Aufgabenstellung - Schreiben Sie den Abschnitt des nachfolgenden Textes über Weltraummüll, der mit den Worten „Ein Schritt in“ einsetzt und mit „noch nicht anfreunden.“ schließt, wortgetreu ab.

Angezeigter Text -
---

Die Radarschüssel des TIRA-Teleskops vom Fraunhofer-Institut für Radartechnik

TIRA wiegt ganze 240 Tonnen, trotzdem kann das Radar sich in nur 15 Sekunden einmal um sich selbst drehen | Bild: Fraunhofer FHR

Europäische Müllschlucker können nicht einfach Trümmer der NASA einsammeln

Im All wie auf der Erde gilt: Am besten ist es, Müll gar nicht erst zu produzieren. Auch wenn Harpunen, Segel und Netze einmal praxistauglich werden sollten, werden sie kaum in der Lage sein, den ganzen Erdorbit aufzuräumen. Und sie dürfen es auch gar nicht. Obwohl der Weltraum allen gehört, gehören die Trümmer weiterhin dem Staat, der sie produziert hat, sagt Metz:

"Das ist so, als würden wir ein Abschleppauto haben und einfach jedes Auto mitnehmen, das auf der Straße steht. Da wird der Besitzer nicht sehr erfreut sein. Wir Europäer können also nicht einfach ungefragt ein Teil aus einem amerikanischen Projekt aus dem Erdorbit entfernen"

Ein Schritt in Sachen Müllvermeidung auf der ISS ist eine Filteranlage der NASA für Astronauten-Urin und -Schweiß. Seit 2008 können sich die Raumfahrer darüber zusätzlich mit Trinkwasser versorgen und müssen den Urin nicht mehr ins All ablassen, wo er sofort zu Urinschneekristallen gefrieren würde. Bisher konnten sich jedoch nur die US-Astronauten dazu durchringen, das Wasser zu trinken. Der russische Teil der Besatzung konnte sich mit dem Gedanken noch nicht anfreunden.

---

Datensätze -
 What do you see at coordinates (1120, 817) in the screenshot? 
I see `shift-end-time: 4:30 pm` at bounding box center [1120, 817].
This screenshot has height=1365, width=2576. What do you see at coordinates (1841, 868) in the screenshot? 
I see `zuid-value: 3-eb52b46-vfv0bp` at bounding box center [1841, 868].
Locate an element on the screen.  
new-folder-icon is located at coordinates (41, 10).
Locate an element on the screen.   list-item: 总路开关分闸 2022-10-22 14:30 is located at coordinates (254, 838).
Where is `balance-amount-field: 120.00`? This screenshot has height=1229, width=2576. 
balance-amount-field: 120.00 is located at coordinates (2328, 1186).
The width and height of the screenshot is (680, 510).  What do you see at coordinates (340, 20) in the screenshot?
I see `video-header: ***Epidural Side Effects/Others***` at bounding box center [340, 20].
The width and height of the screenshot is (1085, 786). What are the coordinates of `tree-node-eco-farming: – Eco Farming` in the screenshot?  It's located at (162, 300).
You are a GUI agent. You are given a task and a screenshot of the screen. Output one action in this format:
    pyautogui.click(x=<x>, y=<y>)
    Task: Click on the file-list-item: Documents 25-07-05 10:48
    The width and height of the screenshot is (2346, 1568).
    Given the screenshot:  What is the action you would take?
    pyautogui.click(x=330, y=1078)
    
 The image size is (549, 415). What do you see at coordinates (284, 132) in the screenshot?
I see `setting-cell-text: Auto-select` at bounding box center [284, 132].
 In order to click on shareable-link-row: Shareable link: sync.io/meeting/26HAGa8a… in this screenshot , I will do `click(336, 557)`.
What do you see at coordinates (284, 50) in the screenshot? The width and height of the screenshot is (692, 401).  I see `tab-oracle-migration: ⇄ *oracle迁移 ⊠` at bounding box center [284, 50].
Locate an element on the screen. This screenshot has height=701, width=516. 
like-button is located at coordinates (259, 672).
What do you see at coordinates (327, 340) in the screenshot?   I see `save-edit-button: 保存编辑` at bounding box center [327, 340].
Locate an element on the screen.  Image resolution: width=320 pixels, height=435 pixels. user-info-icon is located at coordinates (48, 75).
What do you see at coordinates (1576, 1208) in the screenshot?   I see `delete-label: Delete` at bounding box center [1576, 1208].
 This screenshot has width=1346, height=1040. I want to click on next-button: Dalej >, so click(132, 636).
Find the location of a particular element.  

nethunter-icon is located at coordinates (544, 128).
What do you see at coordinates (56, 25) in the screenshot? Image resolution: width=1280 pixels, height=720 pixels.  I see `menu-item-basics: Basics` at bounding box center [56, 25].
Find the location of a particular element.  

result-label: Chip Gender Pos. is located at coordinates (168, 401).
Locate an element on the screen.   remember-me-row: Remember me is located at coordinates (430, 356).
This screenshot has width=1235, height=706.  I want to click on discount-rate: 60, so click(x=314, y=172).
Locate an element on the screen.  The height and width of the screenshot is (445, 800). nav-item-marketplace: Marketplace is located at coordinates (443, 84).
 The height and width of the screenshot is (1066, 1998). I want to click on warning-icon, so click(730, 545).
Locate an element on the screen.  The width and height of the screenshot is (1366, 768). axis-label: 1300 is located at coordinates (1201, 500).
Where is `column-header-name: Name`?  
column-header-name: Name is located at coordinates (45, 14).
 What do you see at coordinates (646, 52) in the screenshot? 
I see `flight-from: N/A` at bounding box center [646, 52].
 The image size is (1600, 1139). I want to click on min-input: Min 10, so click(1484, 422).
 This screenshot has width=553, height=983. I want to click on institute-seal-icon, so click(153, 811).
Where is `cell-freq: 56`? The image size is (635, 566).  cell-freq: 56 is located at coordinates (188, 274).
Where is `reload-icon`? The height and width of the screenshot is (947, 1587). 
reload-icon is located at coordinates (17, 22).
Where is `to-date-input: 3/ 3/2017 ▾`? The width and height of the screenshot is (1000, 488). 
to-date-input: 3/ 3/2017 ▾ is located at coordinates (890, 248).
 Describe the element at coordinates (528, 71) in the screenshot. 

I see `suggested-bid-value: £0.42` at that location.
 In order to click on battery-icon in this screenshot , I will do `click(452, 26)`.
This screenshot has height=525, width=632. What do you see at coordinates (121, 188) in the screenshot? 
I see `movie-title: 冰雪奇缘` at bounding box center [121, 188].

---

Antwortfeld -
Ein Schritt in Sachen Müllvermeidung auf der ISS ist eine Filteranlage der NASA für Astronauten-Urin und -Schweiß. Seit 2008 können sich die Raumfahrer darüber zusätzlich mit Trinkwasser versorgen und müssen den Urin nicht mehr ins All ablassen, wo er sofort zu Urinschneekristallen gefrieren würde. Bisher konnten sich jedoch nur die US-Astronauten dazu durchringen, das Wasser zu trinken. Der russische Teil der Besatzung konnte sich mit dem Gedanken noch nicht anfreunden.